Yup, this isn’t really meant for kids. At all. A major plot point for the first novel revolves around Ashley going around town and collecting as many used pads/tampons as she can to use in a summoning ritual. That religious cult I mentioned earlier? A running gag with them is them being in very specific denial over being pedophiles (if the “cult” thing didn’t tip you off already, they’re supposed to be bad guys). Ashley in the Occult welcomes dark comedy of all shapes and sizes, from vulgar gross out humor to exaggerated, off color villains to poignant social commentary.
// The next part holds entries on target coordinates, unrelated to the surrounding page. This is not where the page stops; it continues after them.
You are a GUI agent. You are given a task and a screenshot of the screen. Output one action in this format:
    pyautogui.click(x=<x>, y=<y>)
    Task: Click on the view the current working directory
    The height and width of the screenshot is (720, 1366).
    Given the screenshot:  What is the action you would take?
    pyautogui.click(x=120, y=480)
It would be right at home on Adult Swim, or perhaps maybe a vintage 4chan thread.
Ashley and the Occult is stil currently in development, with a lot of work on it being done behind closed doors. Publicly, its prologue and first chapter have been made publicly available, as well as some bios of the characters.
Author Ella Day has worked on young adult fiction since 2021, and is well known in the JoJo's Bizarre Adventure fandom as the author of Iron Touch , winner of the 2022 Fanworks Award for Best Prose.